I not use AOP, perhaps PostSharp, to put around the Property you don't want used, and then you can handle it in some appropriate fashion with your aspect.

James Black
+4  A: 

Never say never. This is probably not the best idea but it seems to work for me. This hides items by re-implementing it in the subclass and then hiding it using attributes. I added in a "CustomExposedItems" property so you can see that the existing items are still accessible in the underlying ListView.

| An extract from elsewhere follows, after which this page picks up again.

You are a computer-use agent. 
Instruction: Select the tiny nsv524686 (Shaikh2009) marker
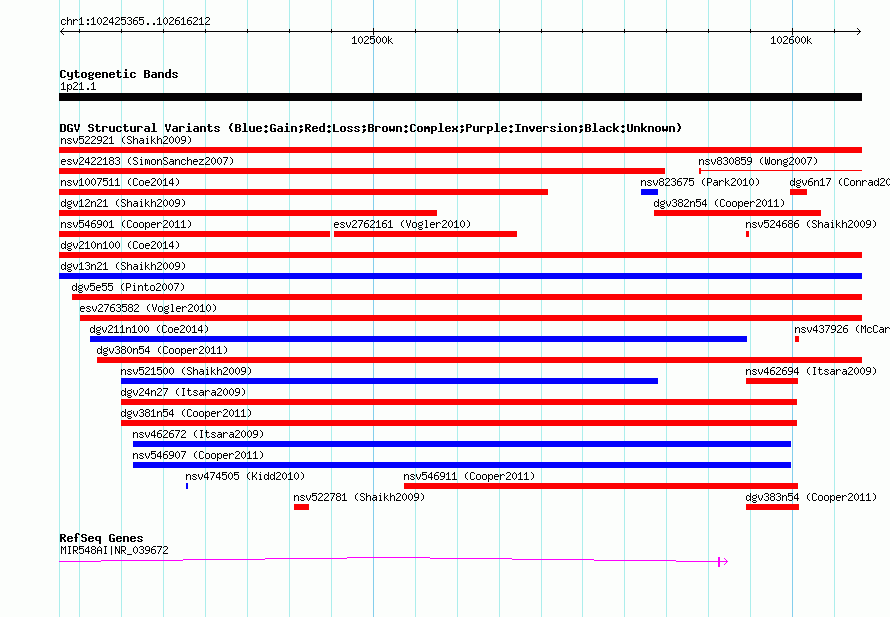click(x=748, y=234)

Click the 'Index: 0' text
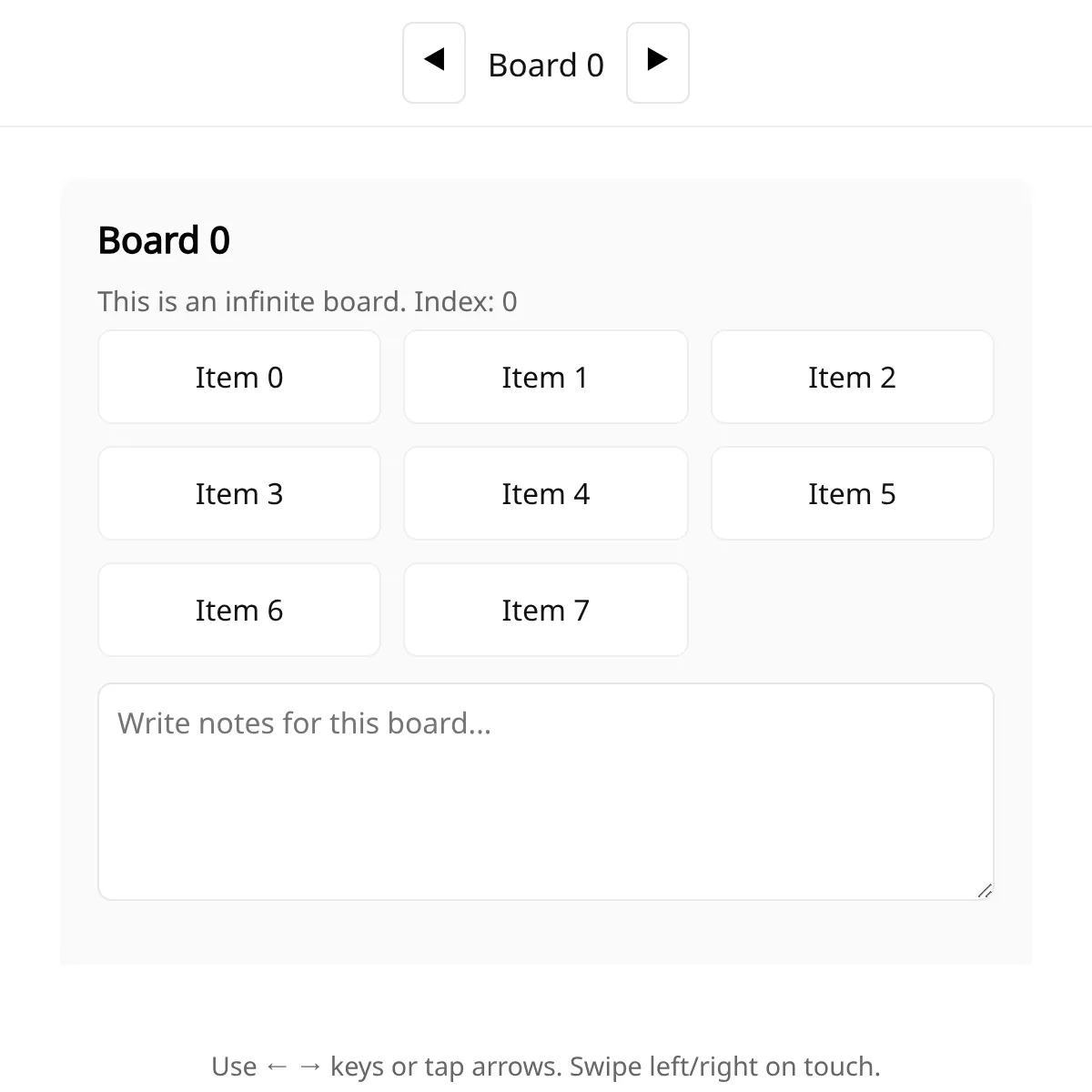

public partial class CustomListView : ListView
{
    public CustomListView()
    {
        InitializeComponent();
    }

    public System.Windows.Forms.ListView.ListViewItemCollection CustomExposedItems
    {
        get
        {
            return base.Items;
        }

    }

    [EditorBrowsable(EditorBrowsableState.Never)]    
    [Browsable(false)]    
    [DesignerSerializationVisibility(DesignerSerializationVisibility.Hidden)]
    [Obsolete("Use the new custom way of adding items xyz")]
    public new System.Windows.Forms.ListView.ListViewItemCollection Items    
    { 
        get { throw new NotSupportedException(); }    
    }

}
Robert Venables
+1; It's still possible to access the original Items via casting. But I think it is the best you can get without using a UserControl containing the ListView (which leads to even worse problems to solve).